Would proof based classes like real analysis, abstract algebra etc be helpful to a biomath major. Currently, I am a math major in a good community college, almost on the verge of transferring to a 4 year institution. My goal is eventually to get into med school and pursue radiation oncology but I would also like to conduct research where my math background might be of some help to develop mathematical models in relation to cancer etc. So coming back to the point would the proof based classes be of any help?

Would proof based classes like real analysis, abstract algebra etc be helpful to a biomath major...

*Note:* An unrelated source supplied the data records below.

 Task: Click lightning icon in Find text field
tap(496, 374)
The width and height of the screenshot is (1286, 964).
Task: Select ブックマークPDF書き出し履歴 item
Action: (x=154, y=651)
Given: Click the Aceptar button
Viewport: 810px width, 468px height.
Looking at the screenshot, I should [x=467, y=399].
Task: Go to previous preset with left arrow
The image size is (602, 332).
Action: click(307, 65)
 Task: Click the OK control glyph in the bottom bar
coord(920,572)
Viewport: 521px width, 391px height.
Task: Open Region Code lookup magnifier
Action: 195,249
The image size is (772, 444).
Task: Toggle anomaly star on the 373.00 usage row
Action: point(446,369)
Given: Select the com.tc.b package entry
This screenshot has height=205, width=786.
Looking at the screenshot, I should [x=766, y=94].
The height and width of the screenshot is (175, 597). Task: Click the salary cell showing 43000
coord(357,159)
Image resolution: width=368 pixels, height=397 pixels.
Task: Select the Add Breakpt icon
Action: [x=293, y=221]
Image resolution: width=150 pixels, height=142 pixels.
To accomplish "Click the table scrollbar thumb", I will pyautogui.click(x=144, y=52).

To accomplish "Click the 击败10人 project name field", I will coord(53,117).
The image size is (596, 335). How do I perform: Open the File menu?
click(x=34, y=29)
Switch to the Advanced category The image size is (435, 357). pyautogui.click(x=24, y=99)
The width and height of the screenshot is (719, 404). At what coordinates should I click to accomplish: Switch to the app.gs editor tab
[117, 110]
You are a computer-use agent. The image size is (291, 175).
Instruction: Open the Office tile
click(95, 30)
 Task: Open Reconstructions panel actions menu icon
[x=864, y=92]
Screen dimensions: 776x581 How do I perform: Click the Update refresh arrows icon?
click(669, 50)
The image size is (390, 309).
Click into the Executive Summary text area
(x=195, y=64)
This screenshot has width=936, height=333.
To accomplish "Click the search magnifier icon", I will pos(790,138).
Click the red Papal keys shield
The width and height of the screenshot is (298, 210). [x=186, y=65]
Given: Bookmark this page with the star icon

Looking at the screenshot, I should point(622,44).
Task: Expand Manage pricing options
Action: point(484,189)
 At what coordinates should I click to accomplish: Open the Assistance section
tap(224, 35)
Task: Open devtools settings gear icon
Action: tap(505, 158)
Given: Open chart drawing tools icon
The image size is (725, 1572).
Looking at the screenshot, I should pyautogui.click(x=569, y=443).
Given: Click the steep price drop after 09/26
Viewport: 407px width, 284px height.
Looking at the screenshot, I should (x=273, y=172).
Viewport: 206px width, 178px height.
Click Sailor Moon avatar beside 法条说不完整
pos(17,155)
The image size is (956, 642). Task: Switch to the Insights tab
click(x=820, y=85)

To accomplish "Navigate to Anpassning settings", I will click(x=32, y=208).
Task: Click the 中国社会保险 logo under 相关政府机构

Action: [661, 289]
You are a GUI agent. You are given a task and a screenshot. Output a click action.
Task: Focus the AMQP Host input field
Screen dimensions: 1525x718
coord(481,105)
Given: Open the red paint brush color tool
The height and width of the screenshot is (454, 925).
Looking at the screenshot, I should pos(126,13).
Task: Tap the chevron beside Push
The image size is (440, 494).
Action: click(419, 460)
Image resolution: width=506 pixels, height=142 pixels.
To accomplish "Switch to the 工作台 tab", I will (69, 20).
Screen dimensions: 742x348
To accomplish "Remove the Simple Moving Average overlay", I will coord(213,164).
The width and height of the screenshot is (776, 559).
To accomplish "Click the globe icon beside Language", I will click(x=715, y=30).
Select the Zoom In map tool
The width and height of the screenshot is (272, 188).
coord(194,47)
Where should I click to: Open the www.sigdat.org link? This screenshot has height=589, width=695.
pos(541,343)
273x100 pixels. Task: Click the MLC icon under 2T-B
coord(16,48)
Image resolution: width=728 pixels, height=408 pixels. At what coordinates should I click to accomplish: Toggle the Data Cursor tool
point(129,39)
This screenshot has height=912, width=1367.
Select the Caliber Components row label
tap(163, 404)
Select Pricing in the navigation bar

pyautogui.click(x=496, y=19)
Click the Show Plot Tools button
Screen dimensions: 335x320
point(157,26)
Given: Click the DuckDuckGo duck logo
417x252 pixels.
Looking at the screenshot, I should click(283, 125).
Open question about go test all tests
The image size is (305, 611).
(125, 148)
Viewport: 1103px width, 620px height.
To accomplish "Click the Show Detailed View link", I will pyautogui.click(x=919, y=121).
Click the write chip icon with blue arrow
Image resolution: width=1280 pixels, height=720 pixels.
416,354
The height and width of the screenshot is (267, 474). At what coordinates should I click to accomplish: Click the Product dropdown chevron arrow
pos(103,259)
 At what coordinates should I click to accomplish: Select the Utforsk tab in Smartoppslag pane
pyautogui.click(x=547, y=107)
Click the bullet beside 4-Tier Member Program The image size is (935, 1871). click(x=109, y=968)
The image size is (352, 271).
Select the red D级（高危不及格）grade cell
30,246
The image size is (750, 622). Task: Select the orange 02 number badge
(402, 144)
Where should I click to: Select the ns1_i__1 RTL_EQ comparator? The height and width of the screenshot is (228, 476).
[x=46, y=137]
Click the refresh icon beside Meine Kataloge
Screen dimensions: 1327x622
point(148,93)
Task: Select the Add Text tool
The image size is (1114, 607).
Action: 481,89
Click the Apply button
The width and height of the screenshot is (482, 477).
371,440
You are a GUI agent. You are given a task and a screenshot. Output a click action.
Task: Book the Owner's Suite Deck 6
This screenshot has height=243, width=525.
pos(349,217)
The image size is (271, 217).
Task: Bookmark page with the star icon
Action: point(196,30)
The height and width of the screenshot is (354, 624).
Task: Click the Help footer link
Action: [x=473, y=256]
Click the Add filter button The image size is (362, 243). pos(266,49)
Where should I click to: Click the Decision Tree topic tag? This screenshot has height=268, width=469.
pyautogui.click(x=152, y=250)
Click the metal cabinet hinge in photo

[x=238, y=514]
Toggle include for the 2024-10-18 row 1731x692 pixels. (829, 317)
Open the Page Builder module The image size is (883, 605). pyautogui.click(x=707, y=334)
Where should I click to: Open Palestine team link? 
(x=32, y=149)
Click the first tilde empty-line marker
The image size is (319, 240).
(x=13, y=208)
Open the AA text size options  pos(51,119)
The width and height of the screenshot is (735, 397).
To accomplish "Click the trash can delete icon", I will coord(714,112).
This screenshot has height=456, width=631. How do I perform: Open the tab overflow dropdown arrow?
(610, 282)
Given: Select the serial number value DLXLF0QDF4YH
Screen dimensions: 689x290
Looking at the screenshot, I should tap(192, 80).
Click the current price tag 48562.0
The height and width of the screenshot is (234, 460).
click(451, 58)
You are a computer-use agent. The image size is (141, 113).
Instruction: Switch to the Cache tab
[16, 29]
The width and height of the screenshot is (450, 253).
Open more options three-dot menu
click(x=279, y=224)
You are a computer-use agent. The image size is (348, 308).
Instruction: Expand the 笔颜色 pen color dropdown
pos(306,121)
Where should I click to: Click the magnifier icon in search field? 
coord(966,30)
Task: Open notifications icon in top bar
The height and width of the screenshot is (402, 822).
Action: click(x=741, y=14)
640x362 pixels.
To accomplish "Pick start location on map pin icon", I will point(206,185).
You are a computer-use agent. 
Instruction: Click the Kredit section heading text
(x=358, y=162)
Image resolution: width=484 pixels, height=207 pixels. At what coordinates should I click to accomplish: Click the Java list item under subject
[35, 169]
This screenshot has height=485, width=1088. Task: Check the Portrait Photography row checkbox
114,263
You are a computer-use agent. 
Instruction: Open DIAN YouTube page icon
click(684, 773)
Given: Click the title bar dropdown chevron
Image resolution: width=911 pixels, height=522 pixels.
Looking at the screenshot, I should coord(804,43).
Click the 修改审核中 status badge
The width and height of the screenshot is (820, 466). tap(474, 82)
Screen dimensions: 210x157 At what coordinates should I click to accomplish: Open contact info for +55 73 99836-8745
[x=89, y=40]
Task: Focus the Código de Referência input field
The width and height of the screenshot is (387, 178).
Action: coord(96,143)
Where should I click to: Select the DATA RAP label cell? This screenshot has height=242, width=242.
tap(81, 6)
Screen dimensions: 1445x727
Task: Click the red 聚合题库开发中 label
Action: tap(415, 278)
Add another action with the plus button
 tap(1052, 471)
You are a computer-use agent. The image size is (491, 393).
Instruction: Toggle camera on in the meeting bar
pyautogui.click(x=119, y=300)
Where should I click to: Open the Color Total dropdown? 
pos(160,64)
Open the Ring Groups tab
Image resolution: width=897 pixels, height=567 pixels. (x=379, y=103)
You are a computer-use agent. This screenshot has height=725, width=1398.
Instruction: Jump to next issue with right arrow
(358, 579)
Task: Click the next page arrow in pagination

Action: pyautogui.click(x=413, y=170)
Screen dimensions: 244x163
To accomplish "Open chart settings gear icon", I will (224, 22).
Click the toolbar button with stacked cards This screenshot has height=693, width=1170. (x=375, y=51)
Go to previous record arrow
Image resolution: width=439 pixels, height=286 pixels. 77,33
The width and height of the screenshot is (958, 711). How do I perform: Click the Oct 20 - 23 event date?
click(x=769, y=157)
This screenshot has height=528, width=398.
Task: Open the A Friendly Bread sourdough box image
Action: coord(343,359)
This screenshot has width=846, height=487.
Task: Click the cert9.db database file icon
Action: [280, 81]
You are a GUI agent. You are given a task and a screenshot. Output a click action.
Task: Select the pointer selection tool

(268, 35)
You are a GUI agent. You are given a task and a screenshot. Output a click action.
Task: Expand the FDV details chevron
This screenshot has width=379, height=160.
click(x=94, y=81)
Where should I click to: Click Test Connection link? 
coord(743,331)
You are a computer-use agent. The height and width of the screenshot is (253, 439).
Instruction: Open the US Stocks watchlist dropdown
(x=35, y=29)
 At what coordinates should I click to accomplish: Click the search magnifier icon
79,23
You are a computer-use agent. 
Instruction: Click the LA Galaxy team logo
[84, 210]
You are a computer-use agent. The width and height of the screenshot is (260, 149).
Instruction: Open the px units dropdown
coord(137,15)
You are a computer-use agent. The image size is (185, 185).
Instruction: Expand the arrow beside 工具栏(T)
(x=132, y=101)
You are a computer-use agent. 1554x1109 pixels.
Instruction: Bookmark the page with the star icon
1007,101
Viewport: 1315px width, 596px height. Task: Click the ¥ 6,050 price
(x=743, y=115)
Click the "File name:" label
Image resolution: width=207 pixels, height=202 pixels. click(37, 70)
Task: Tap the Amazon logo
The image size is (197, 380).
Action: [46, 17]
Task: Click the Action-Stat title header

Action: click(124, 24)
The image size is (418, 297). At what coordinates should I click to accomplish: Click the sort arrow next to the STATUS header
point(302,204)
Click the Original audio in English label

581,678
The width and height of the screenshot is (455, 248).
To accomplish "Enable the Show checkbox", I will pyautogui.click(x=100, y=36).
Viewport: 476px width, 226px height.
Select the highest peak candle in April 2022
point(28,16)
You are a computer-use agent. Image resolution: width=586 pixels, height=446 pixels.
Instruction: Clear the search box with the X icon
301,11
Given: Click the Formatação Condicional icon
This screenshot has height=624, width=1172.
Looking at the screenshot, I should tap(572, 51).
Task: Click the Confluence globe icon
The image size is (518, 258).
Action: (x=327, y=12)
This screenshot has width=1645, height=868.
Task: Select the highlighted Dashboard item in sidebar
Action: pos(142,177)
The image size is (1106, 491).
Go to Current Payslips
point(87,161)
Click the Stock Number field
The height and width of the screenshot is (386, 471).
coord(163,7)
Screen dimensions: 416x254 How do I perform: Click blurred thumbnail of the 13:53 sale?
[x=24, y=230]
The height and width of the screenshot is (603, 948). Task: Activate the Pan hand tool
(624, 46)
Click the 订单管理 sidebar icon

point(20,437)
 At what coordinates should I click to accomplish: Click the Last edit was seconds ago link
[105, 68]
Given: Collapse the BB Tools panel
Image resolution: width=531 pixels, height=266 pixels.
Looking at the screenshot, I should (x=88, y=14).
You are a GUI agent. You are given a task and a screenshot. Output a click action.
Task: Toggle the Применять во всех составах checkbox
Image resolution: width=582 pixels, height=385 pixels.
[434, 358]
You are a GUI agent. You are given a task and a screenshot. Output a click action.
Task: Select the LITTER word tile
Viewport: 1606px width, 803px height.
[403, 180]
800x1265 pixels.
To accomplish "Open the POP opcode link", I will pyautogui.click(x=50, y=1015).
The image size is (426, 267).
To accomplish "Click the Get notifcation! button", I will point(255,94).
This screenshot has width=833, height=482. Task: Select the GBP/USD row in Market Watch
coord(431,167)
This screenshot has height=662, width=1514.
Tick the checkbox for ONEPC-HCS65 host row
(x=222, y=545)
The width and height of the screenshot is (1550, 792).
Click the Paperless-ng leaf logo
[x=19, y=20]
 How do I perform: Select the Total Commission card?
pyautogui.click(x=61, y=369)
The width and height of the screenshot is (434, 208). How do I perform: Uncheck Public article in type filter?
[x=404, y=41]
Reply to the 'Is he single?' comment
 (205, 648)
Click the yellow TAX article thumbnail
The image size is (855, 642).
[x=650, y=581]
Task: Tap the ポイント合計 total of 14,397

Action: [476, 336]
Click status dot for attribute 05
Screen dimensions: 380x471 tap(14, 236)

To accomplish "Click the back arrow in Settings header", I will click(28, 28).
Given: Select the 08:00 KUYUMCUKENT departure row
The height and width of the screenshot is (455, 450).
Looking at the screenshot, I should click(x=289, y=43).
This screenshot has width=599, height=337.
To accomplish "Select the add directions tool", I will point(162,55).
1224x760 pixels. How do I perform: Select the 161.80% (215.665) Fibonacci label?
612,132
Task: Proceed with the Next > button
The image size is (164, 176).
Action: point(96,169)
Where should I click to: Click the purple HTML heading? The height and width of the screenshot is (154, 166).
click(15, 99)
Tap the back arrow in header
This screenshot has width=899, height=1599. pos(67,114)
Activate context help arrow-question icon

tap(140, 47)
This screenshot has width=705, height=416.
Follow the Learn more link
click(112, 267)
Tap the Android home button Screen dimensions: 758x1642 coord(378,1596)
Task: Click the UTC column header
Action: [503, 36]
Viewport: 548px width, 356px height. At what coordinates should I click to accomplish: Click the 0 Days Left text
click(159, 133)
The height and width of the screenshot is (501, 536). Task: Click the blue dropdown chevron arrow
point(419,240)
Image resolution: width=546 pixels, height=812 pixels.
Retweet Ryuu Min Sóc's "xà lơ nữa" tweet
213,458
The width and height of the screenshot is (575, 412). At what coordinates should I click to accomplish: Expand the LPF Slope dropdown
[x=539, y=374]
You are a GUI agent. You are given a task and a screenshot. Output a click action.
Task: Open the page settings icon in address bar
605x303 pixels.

Statistics. It's all about statistics. Learn real analysis, including measure theory, and you can learn probability theory and theory of statistics. And yes, proof based or you're wasting your time -- that's how you actually understand the stuff. Then you'll be head and shoulders above your peers in developing models that actually work. Most medical researchers (and virtually all clinicians) are clueless about statistics. People in the field who understand statistics are golden.

• Charles Stark
Real Analysis for sure. I'm a current Math Major and when I took Real Analysis it changed the way I look at the subject. It opens you up and makes you think about problems. I would also try to do an upper level statistics. I have a statistics depth and the upper level statistics and probability classes are more helpful to me than the lower level ones. With Probability I assume you would benefit from learning about Markov's Inequality and Exponential Distributions as it has practical applications to biomathematics.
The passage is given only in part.